How could any of them – Labor MPs or ABC journalists – be so blind and deaf?
I’ve reported on this social catastrophe for more than 30 years, since even before Professor Boni Robertson’s Aboriginal women’s task force brought me to tears in 2000 with its ghastly findings on the rape and abuse of so many Aboriginal children.
Since then, the alarm has sounded again and again, but again and again the left ignored it to protect its vision of an Edenic Aboriginal culture – and now to protect its Voice.
Remember the Little Children are Sacred Report, which in 2007 said “Aboriginal child sexual abuse in the Northern Territory … is serious, widespread and often unreported”?
That prompted the Howard government’s intervention that the left attacked as “neo-colonialism” and “paternalism”.
Yet in 2013, NT chief magistrate Hilary Hannam protested the NT’s child protection bureaucracy still had such an “idealistic” view of Aboriginal culture that it treated the dangers Aboriginal children faced as “normal” and made their “right to survival” a second-order issue.
So on it went. In 2018, Tors Clothier, a pediatrician who’d worked for more than 20 years at Alice Springs Hospital, said child abuse was so rife in remote communities he thought few Aboriginal girls made it to puberty without unwanted sexual attention.

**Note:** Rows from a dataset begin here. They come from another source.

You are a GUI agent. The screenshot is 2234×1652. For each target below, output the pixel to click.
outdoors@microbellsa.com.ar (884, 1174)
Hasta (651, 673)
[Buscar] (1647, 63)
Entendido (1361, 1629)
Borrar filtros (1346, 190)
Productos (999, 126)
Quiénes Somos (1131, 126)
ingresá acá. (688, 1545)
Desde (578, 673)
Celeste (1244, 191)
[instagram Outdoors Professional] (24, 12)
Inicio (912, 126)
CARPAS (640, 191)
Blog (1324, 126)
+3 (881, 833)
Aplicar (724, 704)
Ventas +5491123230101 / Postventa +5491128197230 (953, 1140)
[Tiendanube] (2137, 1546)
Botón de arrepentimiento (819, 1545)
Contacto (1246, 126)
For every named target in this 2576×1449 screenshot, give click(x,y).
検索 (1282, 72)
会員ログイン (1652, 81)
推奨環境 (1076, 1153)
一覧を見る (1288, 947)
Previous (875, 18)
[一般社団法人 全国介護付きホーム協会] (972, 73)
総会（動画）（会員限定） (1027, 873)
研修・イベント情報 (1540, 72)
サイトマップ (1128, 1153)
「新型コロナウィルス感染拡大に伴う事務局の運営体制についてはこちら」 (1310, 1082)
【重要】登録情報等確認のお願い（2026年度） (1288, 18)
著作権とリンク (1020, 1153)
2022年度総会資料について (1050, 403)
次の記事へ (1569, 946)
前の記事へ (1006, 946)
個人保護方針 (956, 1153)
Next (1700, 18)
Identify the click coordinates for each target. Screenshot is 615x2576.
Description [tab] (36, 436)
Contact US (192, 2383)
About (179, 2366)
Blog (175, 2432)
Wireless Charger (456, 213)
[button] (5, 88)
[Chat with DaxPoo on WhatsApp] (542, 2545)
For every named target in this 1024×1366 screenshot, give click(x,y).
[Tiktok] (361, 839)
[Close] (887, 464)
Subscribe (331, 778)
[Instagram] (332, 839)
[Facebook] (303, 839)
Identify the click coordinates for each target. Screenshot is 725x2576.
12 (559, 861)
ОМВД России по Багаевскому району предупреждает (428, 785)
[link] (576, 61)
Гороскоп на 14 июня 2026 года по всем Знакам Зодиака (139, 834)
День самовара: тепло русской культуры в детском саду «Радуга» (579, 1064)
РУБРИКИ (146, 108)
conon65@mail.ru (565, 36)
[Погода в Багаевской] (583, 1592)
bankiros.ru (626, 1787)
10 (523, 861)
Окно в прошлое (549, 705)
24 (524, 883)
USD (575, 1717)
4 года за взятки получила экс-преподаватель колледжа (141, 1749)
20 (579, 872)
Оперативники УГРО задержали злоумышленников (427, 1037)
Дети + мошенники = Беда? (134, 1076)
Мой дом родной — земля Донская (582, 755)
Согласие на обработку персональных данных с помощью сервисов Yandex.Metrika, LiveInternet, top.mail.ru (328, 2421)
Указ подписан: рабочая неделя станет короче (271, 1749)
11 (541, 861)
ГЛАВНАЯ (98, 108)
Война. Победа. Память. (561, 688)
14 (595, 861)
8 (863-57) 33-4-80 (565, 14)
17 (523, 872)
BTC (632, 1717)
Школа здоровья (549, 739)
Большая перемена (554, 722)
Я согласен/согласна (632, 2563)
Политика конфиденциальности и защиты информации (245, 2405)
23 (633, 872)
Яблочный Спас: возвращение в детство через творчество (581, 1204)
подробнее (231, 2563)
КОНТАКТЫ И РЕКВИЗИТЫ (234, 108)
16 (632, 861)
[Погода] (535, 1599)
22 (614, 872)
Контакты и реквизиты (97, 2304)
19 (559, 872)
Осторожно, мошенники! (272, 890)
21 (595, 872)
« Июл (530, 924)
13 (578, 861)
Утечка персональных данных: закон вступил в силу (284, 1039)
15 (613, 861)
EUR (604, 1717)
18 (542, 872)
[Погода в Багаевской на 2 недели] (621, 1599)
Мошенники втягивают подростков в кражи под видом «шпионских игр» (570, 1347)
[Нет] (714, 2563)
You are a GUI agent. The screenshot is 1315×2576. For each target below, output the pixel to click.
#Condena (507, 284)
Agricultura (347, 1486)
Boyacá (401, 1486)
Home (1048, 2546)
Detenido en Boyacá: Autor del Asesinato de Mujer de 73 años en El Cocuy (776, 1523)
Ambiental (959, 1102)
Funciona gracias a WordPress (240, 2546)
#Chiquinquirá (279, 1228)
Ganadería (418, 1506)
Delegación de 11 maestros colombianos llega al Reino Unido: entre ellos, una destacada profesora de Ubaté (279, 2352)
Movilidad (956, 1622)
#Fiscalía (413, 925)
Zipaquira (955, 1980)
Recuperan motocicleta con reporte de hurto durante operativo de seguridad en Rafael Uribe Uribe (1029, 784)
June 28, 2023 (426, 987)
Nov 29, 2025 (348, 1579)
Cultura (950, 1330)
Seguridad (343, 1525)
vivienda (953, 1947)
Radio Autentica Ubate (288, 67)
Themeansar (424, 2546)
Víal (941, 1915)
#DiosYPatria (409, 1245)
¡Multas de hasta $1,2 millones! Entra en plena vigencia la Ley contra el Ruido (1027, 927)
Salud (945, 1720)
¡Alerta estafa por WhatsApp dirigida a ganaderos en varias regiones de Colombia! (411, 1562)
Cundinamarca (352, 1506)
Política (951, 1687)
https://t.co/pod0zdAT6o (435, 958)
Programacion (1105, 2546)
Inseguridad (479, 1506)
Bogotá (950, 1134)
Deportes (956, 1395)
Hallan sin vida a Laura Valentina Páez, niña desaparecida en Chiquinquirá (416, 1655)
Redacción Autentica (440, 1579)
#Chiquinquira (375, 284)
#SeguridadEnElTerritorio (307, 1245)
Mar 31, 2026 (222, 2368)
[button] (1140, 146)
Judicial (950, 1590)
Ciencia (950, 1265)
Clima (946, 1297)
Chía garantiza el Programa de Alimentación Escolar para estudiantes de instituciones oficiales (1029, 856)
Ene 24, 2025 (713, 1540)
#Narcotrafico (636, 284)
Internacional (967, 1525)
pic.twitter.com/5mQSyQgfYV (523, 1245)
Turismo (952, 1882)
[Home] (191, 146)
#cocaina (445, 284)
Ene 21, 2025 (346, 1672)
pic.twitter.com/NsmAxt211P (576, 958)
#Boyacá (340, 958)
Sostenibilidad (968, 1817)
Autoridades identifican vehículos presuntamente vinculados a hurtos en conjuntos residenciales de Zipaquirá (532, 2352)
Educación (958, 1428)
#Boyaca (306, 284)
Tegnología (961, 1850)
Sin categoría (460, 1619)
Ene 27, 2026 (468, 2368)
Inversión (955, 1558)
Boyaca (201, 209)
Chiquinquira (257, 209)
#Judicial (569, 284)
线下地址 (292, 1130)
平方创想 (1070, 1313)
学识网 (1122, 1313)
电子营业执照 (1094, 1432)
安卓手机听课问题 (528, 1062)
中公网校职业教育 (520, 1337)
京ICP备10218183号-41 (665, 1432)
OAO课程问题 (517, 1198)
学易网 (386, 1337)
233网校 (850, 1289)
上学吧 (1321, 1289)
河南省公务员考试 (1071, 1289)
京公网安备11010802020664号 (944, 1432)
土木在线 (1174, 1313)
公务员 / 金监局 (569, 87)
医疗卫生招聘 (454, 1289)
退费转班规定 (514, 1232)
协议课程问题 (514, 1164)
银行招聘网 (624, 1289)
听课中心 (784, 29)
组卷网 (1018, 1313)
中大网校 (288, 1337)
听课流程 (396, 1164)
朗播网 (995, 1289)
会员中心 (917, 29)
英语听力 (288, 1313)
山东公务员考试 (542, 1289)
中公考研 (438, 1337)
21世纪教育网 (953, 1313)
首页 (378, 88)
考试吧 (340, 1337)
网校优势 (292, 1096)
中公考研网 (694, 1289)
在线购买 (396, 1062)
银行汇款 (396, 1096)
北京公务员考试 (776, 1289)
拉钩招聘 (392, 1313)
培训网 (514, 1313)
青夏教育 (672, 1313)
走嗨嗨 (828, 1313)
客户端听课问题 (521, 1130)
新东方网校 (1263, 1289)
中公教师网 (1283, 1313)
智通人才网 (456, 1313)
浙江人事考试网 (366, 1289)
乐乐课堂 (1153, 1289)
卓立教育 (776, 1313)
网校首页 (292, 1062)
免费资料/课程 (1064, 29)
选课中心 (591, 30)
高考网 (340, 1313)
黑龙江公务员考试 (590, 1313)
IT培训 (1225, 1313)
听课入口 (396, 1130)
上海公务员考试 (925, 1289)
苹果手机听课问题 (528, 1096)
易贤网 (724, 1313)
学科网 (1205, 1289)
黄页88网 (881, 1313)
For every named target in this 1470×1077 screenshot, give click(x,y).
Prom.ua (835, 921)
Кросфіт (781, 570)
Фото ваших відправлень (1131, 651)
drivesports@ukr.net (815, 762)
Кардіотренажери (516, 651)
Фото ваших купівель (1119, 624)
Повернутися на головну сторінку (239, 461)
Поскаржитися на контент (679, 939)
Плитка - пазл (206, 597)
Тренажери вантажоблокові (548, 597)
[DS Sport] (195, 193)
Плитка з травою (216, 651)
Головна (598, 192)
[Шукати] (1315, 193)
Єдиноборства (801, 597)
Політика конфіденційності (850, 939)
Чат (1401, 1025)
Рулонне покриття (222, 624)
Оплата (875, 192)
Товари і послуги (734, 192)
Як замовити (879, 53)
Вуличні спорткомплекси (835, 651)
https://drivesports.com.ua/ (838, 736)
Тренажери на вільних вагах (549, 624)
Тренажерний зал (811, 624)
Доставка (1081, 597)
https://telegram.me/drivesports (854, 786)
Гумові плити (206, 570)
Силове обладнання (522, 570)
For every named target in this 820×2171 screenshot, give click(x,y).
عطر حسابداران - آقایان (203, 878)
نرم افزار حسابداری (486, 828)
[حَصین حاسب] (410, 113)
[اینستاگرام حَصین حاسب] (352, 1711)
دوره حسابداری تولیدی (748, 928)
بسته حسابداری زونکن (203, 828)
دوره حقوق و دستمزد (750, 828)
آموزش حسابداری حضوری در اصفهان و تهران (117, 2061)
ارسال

He added: “I thought vividly yesterday of the case of a seven-month-old child who was badly raped years ago and died from her injuries.”
Don’t think it’s suddenly all got better. The latest Australian Institute of Health and Welfare data says NT children are three times more likely than children of other states to be victims of proven neglect or abuse. The vast majority of them are Aboriginal.
How could ABC journalists not know all this? How dare Labor politicians accuse Dutton of a “dog act” for telling this truth?
How? Because that truth threatens their Voice, which isn’t for those children at all.
It’s a palace for Labor and its tribe of race activists, who’ll then have one more excuse to ignore them.